第十一話 ガチレズ少女は美味しく食べたい

 

整えられているとは到底言えないジャリのコート。ぎこちなく動く遊具。瑞々しい緑の木々。

いつも見ている光景も、気分が変わると違って見えるものだ。

 

ジャリのコートは私たちの足跡だらけ。錆びた遊具の音は風に揺れる歓声のよう。木々の緑は私たちの勝利を賞賛してくれているようで──

 

と、ここまでくると流石に妄想の類だ。でもそのくらい気分が良い。それもこれも──

 

「というわけで、初勝利を祝して──」

 

「「「「「かんぱーい!!」」」」」

 

勝利という美酒のおかげだろう。

 

 

 

 

朝から予定を合わせていた私たちは、個サル終わりにお弁当を持ち寄ってみんなで提供し合うことを計画していた。「ワチャワチャお昼ご飯会」である。……名前のセンス?私に付けさせたらこんなもんでしょう。

 

趣旨としては、全員が全員に食べさせる用にお昼ご飯を作ってくるというもの。一つのおせちを家族みんなでつつくみたいなのを人数分やるやつである。

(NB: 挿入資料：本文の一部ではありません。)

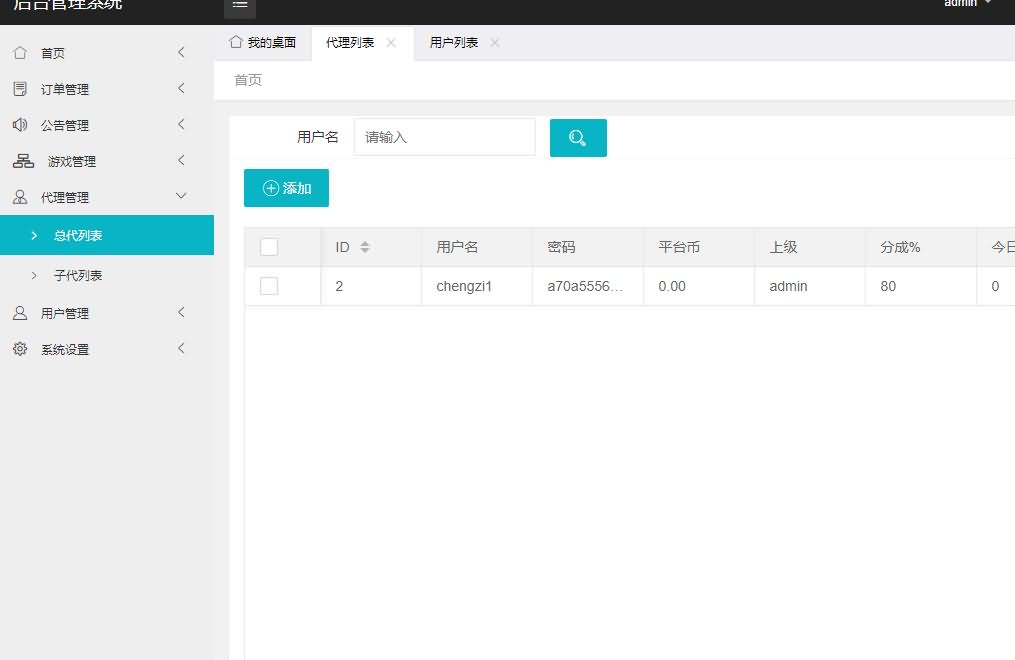Open the admin account dropdown
Image resolution: width=1015 pixels, height=660 pixels.
tap(968, 4)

こういう時に作ってくるお弁当には非常に個性が出る。その子がどんな女の子なのかを知る手掛かりにもなるので、私としては色んな意味で楽しみだ。あ、ちなみに飲み物はその辺の自販機で買ったジュースである。

 

「それじゃあ……誰から出していく?」

 

わくわくしながら言うと、椎穂ちゃんと智ちゃんはどうぞどうぞと遠慮するので、私とすーちゃんがじゃんけんで決めることになった。

 

「「じゃんけん、ぽん!」」

「あぁ〜!また負けた!」

「刃奈の出す手なんて全部お見通しよ」

 

ちなみに私はすーちゃんにじゃんけんで勝てない。昔は勝てていた気もするが、いつの間にか一切勝てなくなっていた。幼馴染ってすごい。

 

「じゃあ私から出します……」

「刃奈さんのお弁当、楽しみです!

「まあ、あんまり期待しないでね……」

 

うん、まあその……他の女の子たちにすごい期待をかけておいて非常に申し訳ないのだが、私は私のお弁当に一切の自信がない。

 

「えいっ!」と持ってきたお重を開けると、そこは……白と黒のコントラスト、丸と三角の丘陵地帯が広がっていた。

 

「これは……」

「……おにぎり?」

「はいそうです」

 

真ん中を見てもおにぎり。隅を見てもおにぎり。おにぎりおにぎりおにぎりだ。隅から隅までぎっしりおにぎりである。

 

「実は私、料理はからっきしで……」

「そうなんですか!?刃奈さん、大抵のことはさらっとできちゃうって乙女乃先輩が……」

「そうなんだけど、刃奈は料理だけはどうもね。でも、おにぎりだけは美味しいのよ。普通に」

「へへ、恐縮でごぜーます……普通に?」

「普通に」

 

料理は苦手なのだが、なぜだかおにぎりだけは好評(?)だ。その味はすーちゃんが太鼓判を押す……どころか、「二日に1回は食べたいから」という理由で私とのお弁当作り合いっこをしているほど。自分で食べる分にはそんなに特別な味はしないんだけどねぇ。

 

「刃奈のおにぎり、確かにおいしいよねぇ。普通に」

「智ちゃんも食べたことあったっけ……普通に?」

「うん。前にスピカに1つ貰ったの。普通に」

 

あのすーちゃんがよく他人に分け与えたものだ。すーちゃん、なぜか私のおにぎりに対する執着が凄いのに。

 

「というわけで、私はおにぎりオンリーです!具は鮭、梅、昆布、ツナマヨ、あと私の趣味でツナマヨ昆布」

「ツナマヨ昆布!?」

「美味しいのよこれが。それからわかめ混ぜご飯のやつ、しそ混ぜご飯のやつ。椎穂ちゃんと瑞菜ちゃんは初めてだから、オーソドックスな感じで持ってきたよ」

「ツナマヨ昆布以外はね」

「いや美味しいんだって!あ、海苔を巻いてるやつと巻いてないやつがあるけど、パリパリの海苔で食べたい人は別で味海苔も持ってきてるから言ってね!」

「至れり尽くせりですね……」

 

はい私の番これで終わり!だっておにぎりだけだもん!次行こ次!

 

「じゃあ次は私ね。私は……普通におかずの盛り合わせって感じね」

 

そう言ってすーちゃんが出してきたのは、非常に色とりどりの重箱だった。

 

「おお、これは……!」

 

唐揚げにミニハンバーグ、卵焼きにエビフライ。茶色くなってしまいがちなオードブル的盛り合わせだが、プチトマトやレタスが添えられて彩りへの気遣いが感じられる。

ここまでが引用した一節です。